幽霊喫茶探偵事務所

月🌙

-序-

 人口が今も尚増え続ける街――東京


 その中でも若者の街と評される場所がある。それが渋谷だ。

 色々な学生や社会人、若い主婦などがスクランブル交差点を歩いている。周りには自然が無く見えるのは建物ばかり。

 それはまるで建物で出来た山のようだった。

 そして、数々と建っている建物の中の一つに、地下に続く小汚いビルがある。ビルと言っても四階までしかない本当に小さな鉄筋ビルだ。

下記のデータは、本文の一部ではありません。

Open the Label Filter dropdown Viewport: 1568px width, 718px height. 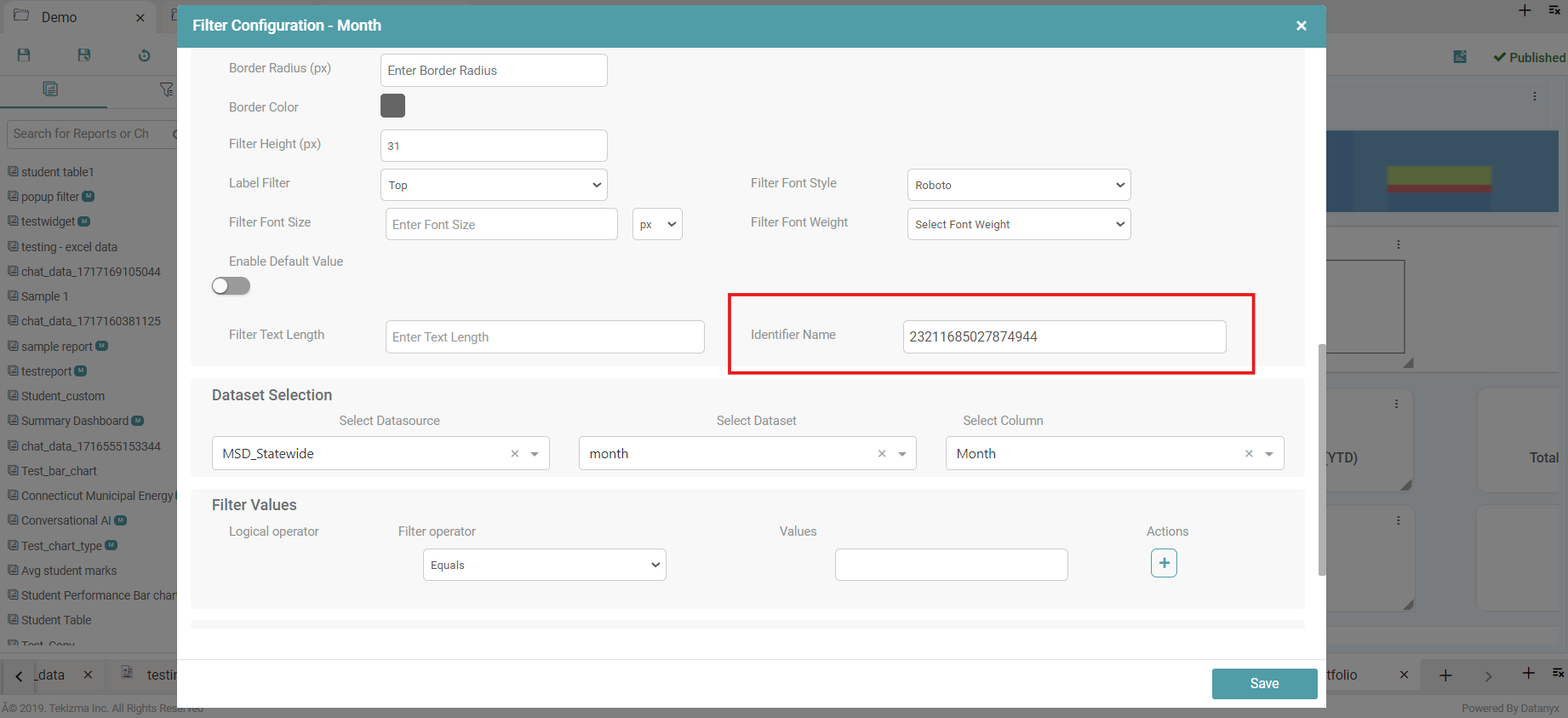(494, 185)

 きっと多くの人がこのビルには近づかないし、もとより気づかないだろう。それぐらい存在感が薄い建物だった。


 その小さなビルの入り口には『幽霊喫茶探偵事務所』という文字と共に、木でできた昭和レトロ風な看板がポツンと立っていた。

 たまたまこの看板に気づいた者は、妙な名前で訳がわからないお店だと疑問に思うだろう。


 喫茶店なのか?

 探偵事務所なのか?

 何故『幽霊』という文字が付くんだ?


 今は面白い喫茶店も居酒屋も存在する。ドラキュラ風だったり監獄をイメージされた居酒屋だったり、シンデレラをイメージされたカフェや不思議の国のアリスのカフェだったり。

「恐らく、このお店もその類だろう」と、看板に気づいた者は思い、大抵はお店に入ること無くスルーされる。


 行き交う人々は知らない。気づかない。

 このお店が幽霊も飲食可能な摩訶不思議な喫茶店でもあり、探偵事務所でもあるということを。


 このお店に入る〝お客様〟は二種類存在する。それは、普通の〝人間〟と、死んでもなお何らかの理由でこの世をさ迷う〝幽霊〟である。


 このお店の副店主オーナーは、そんな人達に心のゆとりを与え少しでも後悔なく過ごして頂くために、今日も訪れる〝お客様〟に煎りたての珈琲をおもてなしするのだった。